Wildcard DNS without wildcard SSL: A *.example.com DNS record resolves all subdomains to your server, but each new subdomain will trigger a certificate warning unless you have a wildcard SSL certificate installed. Do not rely on wildcard DNS alone for production subdomains.

Cookie scope leakage: If your application sets cookies on .example.com (note the leading dot), those cookies are sent to all subdomains. This can expose session tokens from a high-security subdomain to a less-secure one. Scope cookies explicitly to the intended hostname.

Subdomain Management on Different Hosting Environments

For high-traffic applications requiring full root access and custom server configurations, a Dedicated Server gives you complete control over DNS, web server software, and certificate management without the constraints of a shared environment.

Technical Decision Checklist

Before creating a subdomain, work through the following:

• Where are the authoritative nameservers? Run dig NS example.com +short to confirm before logging into any panel.
• A record or CNAME? Use A/AAAA for a server IP. Use CNAME for a third-party platform hostname. Never use CNAME at the zone apex.
• Is the web server configured to accept the new hostname? A DNS record alone does not serve content.
• Does the subdomain need its own SSL certificate? Yes, unless a wildcard certificate is already installed.
• Is the TTL set low before the change? Lower it to 300 at least one TTL cycle before making changes to minimize propagation delay.
• Is cPanel managing DNS locally while an external provider is authoritative? If so, add the record in the external provider, not cPanel.
• Does the subdomain need to be blocked from search engine indexing? If it is a staging or internal environment, add X-Robots-Tag: noindex at the server level or use HTTP Basic Auth.
• Are cookie scopes defined correctly? Explicitly set the Domain attribute on cookies to prevent unintended cross-subdomain sharing.

FAQ

Can I create a subdomain without access to the root domain's DNS?

No. A subdomain requires a DNS record (A, AAAA, or CNAME) in the zone of the root domain. Without write access to the authoritative DNS zone, you cannot create a publicly resolvable subdomain.

Does a subdomain affect the SEO of the root domain?

It depends on content relationship and internal linking. Google can associate a subdomain with the root domain, but link equity does not flow as freely as between subdirectory URLs. For content tightly integrated with the main site, a subdirectory is generally preferable from an SEO standpoint. For separate applications or staging environments, a subdomain is the correct choice and should be noindex-ed if not intended for public search.

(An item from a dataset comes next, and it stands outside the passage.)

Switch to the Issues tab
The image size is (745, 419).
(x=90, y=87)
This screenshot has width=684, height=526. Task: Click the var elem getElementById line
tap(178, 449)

How many subdomains can I create under one domain?

The DNS specification imposes no practical limit on the number of subdomains. Registrars and hosting panels may impose soft limits, but these are administrative, not technical. A single domain can have hundreds of subdomains.

What is the difference between a wildcard DNS record and a wildcard SSL certificate?

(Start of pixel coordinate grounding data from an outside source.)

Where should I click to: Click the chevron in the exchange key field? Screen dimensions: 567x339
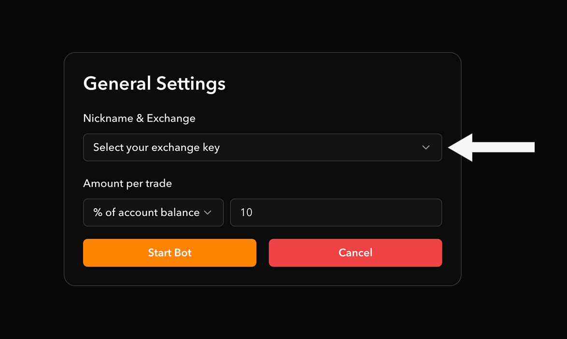[425, 147]
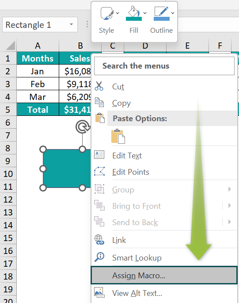Click the Cut scissors icon
The width and height of the screenshot is (239, 303).
point(99,86)
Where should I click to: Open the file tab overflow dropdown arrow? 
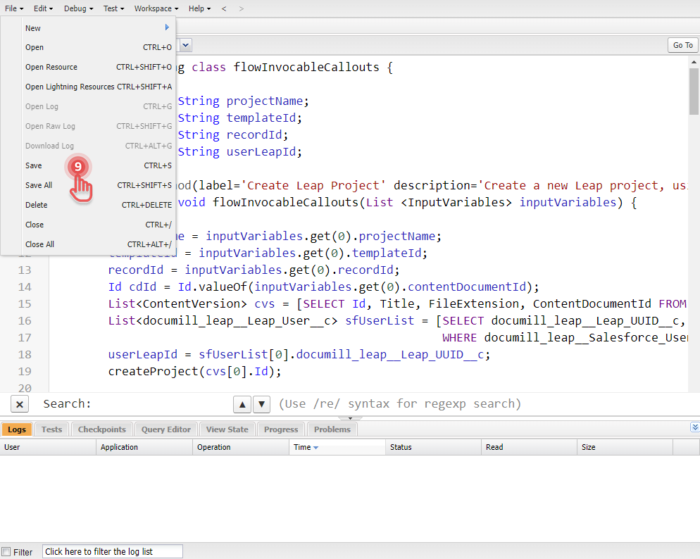pyautogui.click(x=184, y=44)
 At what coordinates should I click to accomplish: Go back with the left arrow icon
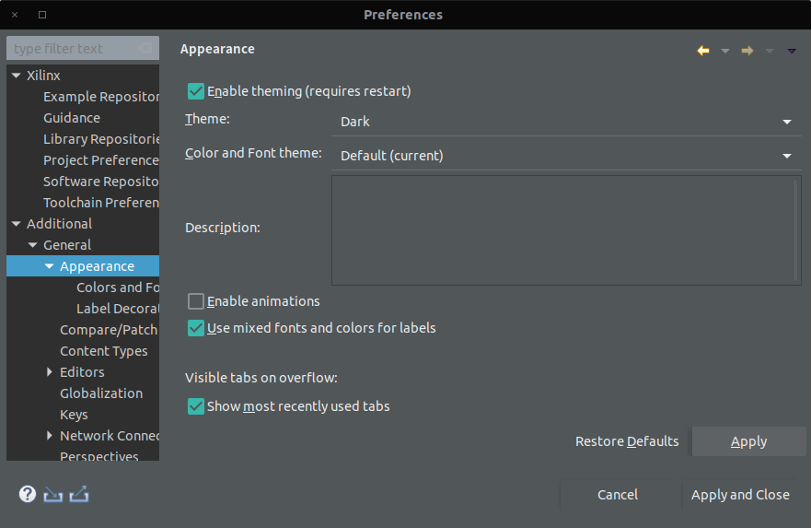[703, 51]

A wildcard DNS record (*.example.com) routes all undefined subdomains to a single IP address at the DNS layer. A wildcard SSL certificate (*.example.com) secures all first-level subdomains at the TLS layer. They are independent: you can have one without the other, but both are required to serve all subdomains over HTTPS without individual certificate provisioning.

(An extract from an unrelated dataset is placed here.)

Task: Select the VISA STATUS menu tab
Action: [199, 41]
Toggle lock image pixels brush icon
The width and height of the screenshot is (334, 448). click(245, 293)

Why does my subdomain resolve correctly in dig but return a browser error?

DNS resolution and HTTP serving are separate layers. If dig returns the correct IP but the browser shows an error, the web server on that IP is not configured to handle requests for that hostname (server_name in Nginx or ServerName in Apache). Add the appropriate virtual host block and reload the web server.